The red energy bore into it, leaving the shield shimmering stark white where it absorbed the attacks. Zephyro grunted, face twisted in concentration. He glitched once, twice, then the entire world shifted around us.
For a second, I could see how the battlefield must look in the real world. Thousands of motionless machines lay in front of the main bunker gates, covering every inch of the Marshalling yard as automated turrets fired torrents of bullets and energy into a haphazardly built, 9-legged robot.
Then the world glitched again, shifting back into Zephyro’s Domain.
The Vizier was bleeding from mouth and eyes again, his form shifting with digital fragments.
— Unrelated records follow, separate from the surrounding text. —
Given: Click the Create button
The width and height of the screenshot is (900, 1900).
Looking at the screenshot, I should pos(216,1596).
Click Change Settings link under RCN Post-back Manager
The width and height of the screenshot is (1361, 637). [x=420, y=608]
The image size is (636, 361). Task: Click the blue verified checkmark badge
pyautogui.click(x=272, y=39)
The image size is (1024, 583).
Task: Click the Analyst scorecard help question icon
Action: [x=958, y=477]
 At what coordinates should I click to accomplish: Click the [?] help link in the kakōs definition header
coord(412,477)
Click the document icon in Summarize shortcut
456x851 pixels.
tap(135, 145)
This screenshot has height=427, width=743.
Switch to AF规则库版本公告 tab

I yanked Pharus toward me, pulsing my will through the weapon as my eyes narrowed on the Hunger. It opened its many mouths at once, each bulging with a sickly membrane that stretched out of their throats. With a wet ripping sound, the first thin layer of flesh ruptured, dozens of malformed, half-mutated ferals over the battlefield. The others followed within seconds, like the world’s most disgusting microwave popcorn.
“Bloody oath, that thing will be hard to kill,” Mr. Asai said, handing me his drink. Without even looking back at me, he pulled his hood over his head, bathing his face in starlit darkness.
“Luckily, killing things that are hard to kill is kind of my thing.”
“You have an awful lot of ‘things,’” I said, holding a burning Pharus in one hand, a tropical drink in the other.
“Being told I have too many things is also kind of my thing,” Mr. Asai said, cosmic eye winking at me, a split second before his own shadow swallowed him whole.
For a second, I stood there, not knowing what to do with the drink in my hand. Then I yanked my arm back and threw it at the abomination spawning its children as hard as I could. It sailed through the air, crashing against the horror’s side, covering it with very sweet, very alcoholic, very flammable liquid.
Before the coconut had time to hit the ground, Pharus crashed into the same spot, igniting the alcohol in a flash.